Works are being created within the framework of the exhibition project, which in their "television work" refer to the tradition of the direct intervention of artists in the television broadcast. In the works by Irwin and Marko Peljhan we do not see the explicit criticism of the media itself, but the analysis of the decisive role of this medium in the wider context of the market economy.

In the case of Irwin, we have a television advertisement campaign for their product, a plush teddy-bear, which runs for the duration of the exhibition. However, the promotional video for the teddy-bear is not only ironic, or symbolic, deed thematising advertising aesthetics, but an act aiming to promote the sale of their teddy-bears with the Black Cross trade mark. As with all trade marks, this one also has its political and ideological emphasis. At the time of the exhibition, the Slovene national television medium becomes a place of advertisement, and the gallery becomes a place of sale for the promoted article, the plush teddy-bear. With this act, Irwin define their criticism of the media regarding the medium itself and also regarding the space of art - in this case, the gallery. This does not mean, however, that they have found themselves somewhere between these two spaces, but their gesture rather places both institutions - the institution of medium and the institution of art - in the context of the market economy and the post-capitalist period. Irwin transfer the mechanism of the economic system which functions according to the sale/non-sale code, to the art system of an artistically devised project which is supposed to function according to - at least the remains of - the visual aesthetic/non-aesthetic code (where the non-aesthetic also plays a decisive role). With this move they are actually present in both systems (market economy and art), while at the same time they elude evaluation in either. Therefore, their contribution to the project is not (only) a visual intervention in the medium, but a complete replication of the economic mechanism in which the medium plays one of the constitutive roles.

V
"In the face of the machine we are all equal ... everybody can be its master or its slave" (Laszlo Moholy-Nagy, The Constructivist International, 1922). One of the starting points of this exhibition project is the balanced evaluation of art terms in relation to the discourse which is critical of the media.

The problematisation of the Internet actually follows the patterns already known from the television medium.

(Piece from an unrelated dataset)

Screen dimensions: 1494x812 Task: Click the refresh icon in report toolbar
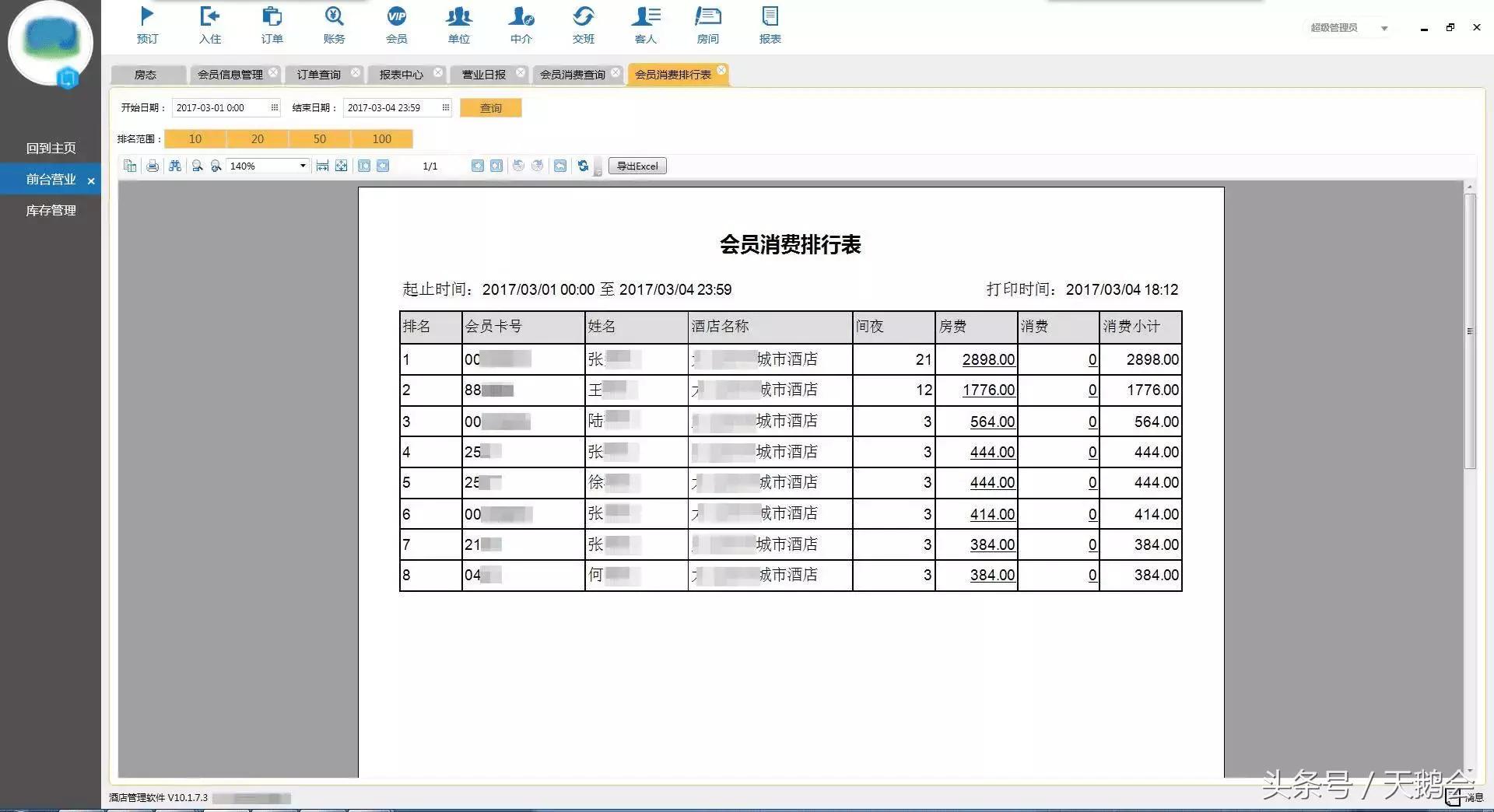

As an example of the external corrective it comprises the project by Michael Brodsky, which thematises the world of images and their censorship on the Internet, manifested in a photographic series.

Peter Gerwin Hoffman and Vuk Ćosić will realise their projects directly on the net, and during the exhibition the projects will be "displayed" - via the on-line link - in the gallery.

The Internet, which is actually a globally accessible space for the presentation of art projects, has been transferred to the gallery, which again evokes contradictory feelings. Namely, artists understand the Internet as a possible space of manifestation which is not burdened with the hierarchic judgement of the institutions of established art. But when projects on the Internet become institutionalised, they find themselves inside the above-mentioned art system. However, the strategy of including such projects is actually a practical one - the probability of general perception of critical (art) projects on the Internet, saturated with economic and commercial information, is very low, while within the framework of an art project such as this, it is probably higher.